1 The planning committee’s role was limited to planning the workshop, and the Proceedings of a Workshop has been prepared by the workshop rapporteur as a factual summary of what occurred at the workshop. Statements, recommendations, and opinions expressed are those of individual presenters and participants and have not been endorsed or verified by the National Academies of Sciences, Engineering, and Medicine, and they should not be construed as reflecting any group consensus.
While there are many opportunities for big data to be used for infectious disease research, operations, and policy, many challenges remain before it is possible to capture the full potential of big data. Specifically, there are questions related to usage, access, interoperability, analysis, quality, validation, storage, privacy, security, and liability. Without exploring these issues, grave consequences can ensue. Some of these challenges could be elucidated by drawing on lessons from other sectors that have been immersed in using big data. For years, companies such as Google and Amazon have taken advantage of big data, condensing it into actionable insights or predictions and tailoring ad placement, customer experiences, and products to certain audiences. Much can be learned from these sectors that would allow the field of infectious diseases to harness big data and unlock various opportunities to enhance infectious disease research, operations, and policy.
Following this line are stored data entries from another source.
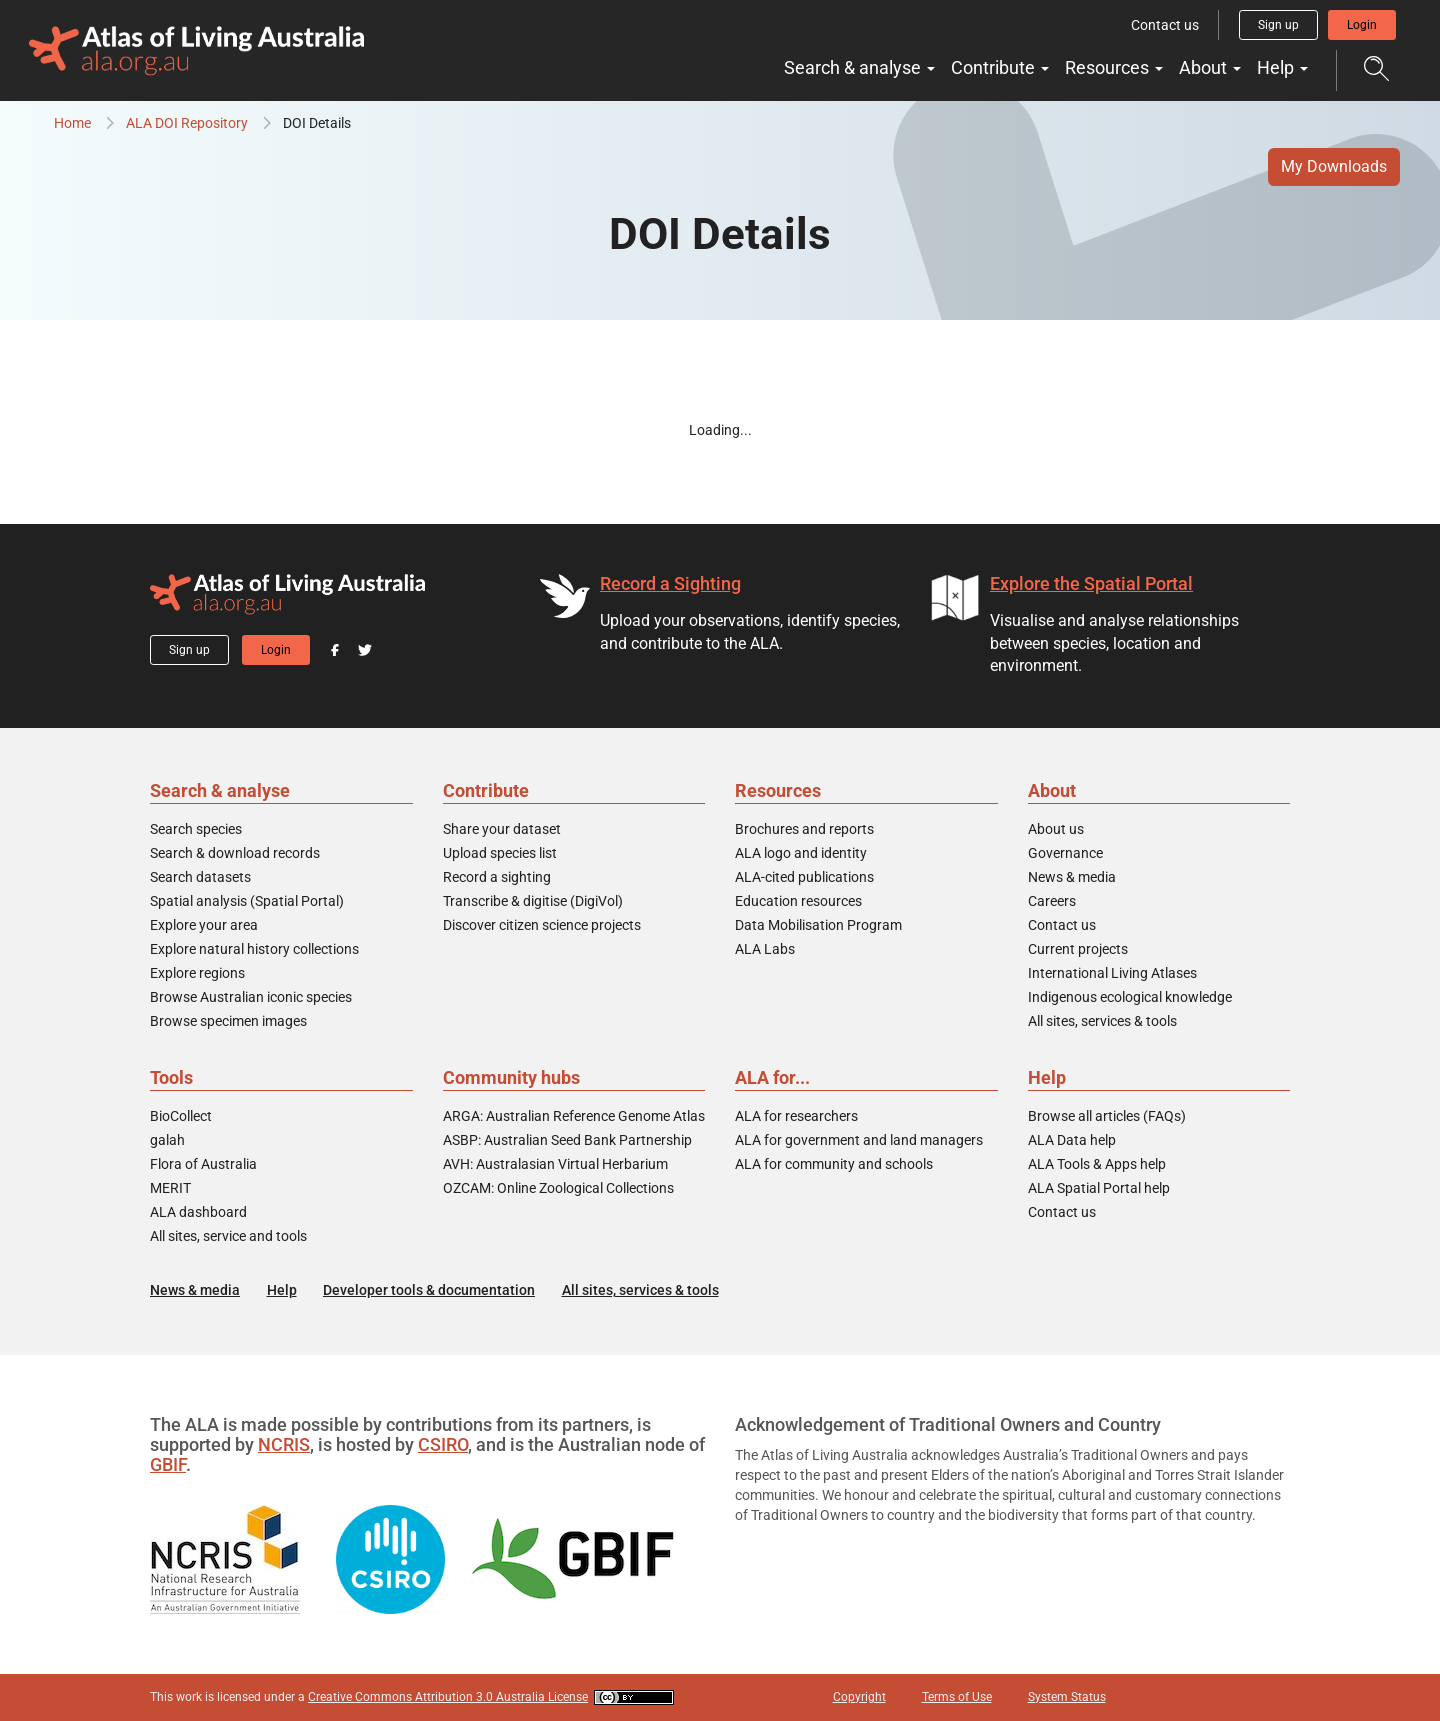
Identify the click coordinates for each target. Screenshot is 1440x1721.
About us (1056, 829)
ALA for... (772, 1077)
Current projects (1078, 949)
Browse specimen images (228, 1021)
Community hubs (511, 1077)
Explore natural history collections (254, 949)
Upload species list (500, 853)
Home (72, 123)
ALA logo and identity (801, 853)
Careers (1052, 901)
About (1210, 67)
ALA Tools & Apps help (1097, 1164)
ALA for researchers (796, 1116)
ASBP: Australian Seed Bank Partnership (567, 1140)
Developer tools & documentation (429, 1290)
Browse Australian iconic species (251, 997)
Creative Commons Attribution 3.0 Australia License (448, 1697)
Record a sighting (497, 877)
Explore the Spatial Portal (1091, 583)
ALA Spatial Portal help (1099, 1188)
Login (1362, 25)
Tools (171, 1077)
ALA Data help (1072, 1140)
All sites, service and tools (228, 1236)
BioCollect (181, 1116)
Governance (1065, 853)
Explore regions (197, 973)
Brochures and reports (804, 829)
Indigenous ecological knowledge (1130, 997)
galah (167, 1140)
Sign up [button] (1278, 25)
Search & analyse (859, 67)
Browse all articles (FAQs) (1107, 1116)
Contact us (1165, 25)
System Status (1067, 1697)
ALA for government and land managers (859, 1140)
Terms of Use (957, 1697)
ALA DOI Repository (187, 123)
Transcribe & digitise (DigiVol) (533, 901)
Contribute (1000, 67)
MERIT (170, 1188)
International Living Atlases (1112, 973)
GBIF (168, 1464)
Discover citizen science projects (542, 925)
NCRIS (284, 1444)
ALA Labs (765, 949)
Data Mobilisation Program (818, 925)
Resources (1114, 67)
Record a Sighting (670, 583)
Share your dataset (502, 829)
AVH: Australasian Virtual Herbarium (555, 1164)
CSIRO (443, 1444)
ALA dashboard (198, 1212)
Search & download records (235, 853)
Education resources (798, 901)
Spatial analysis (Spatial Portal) (247, 901)
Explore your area (204, 925)
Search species (196, 829)
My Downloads (1334, 166)
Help (1282, 67)
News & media (1072, 877)
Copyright (859, 1697)
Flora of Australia (203, 1164)
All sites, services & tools (1102, 1021)
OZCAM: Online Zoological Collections (558, 1188)
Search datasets (200, 877)
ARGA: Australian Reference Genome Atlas (574, 1116)
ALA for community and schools (834, 1164)
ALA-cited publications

The Forum on Microbial Threats convened a 1.5-day workshop in Washington, DC, to explore some of the opportunities and issues associated with the scientific, policy, and operational aspects of big data in relation to microbial threats and public health.2 The workshop was organized by an ad hoc committee whose members were Scott Dowell, Jennifer Gardy, Margaret Hamburg, Kent Kester, Lonnie King (Chair), George Poste, Martin Sepúlveda, Jay Siegel, and Lance Waller. As reported here, this workshop, which was held May 10–11, 2016, featured invited presentations and discussions that explored a number of topics, including preventing, detecting, and responding to infectious disease threats using big data and related analytics; varieties of data (including demographic, geospatial, behavioral, syndromic, and laboratory) and their broader applications; means to improve their collection, processing, utility, and validation; and approaches that can be learned from other sectors to inform big data strategies for infectious disease research, operations, and policy.
In accordance with the policies of the National Academies of Sciences, Engineering, and Medicine, the workshop did not attempt to establish any conclusions or recommendations about needs and future directions, focusing instead on issues identified by the speakers and workshop participants. In addition, the organizing committee’s role was limited to planning the workshop. The workshop proceedings has been prepared by workshop rapporteur Joe Alper as a factual summary of what occurred at the workshop.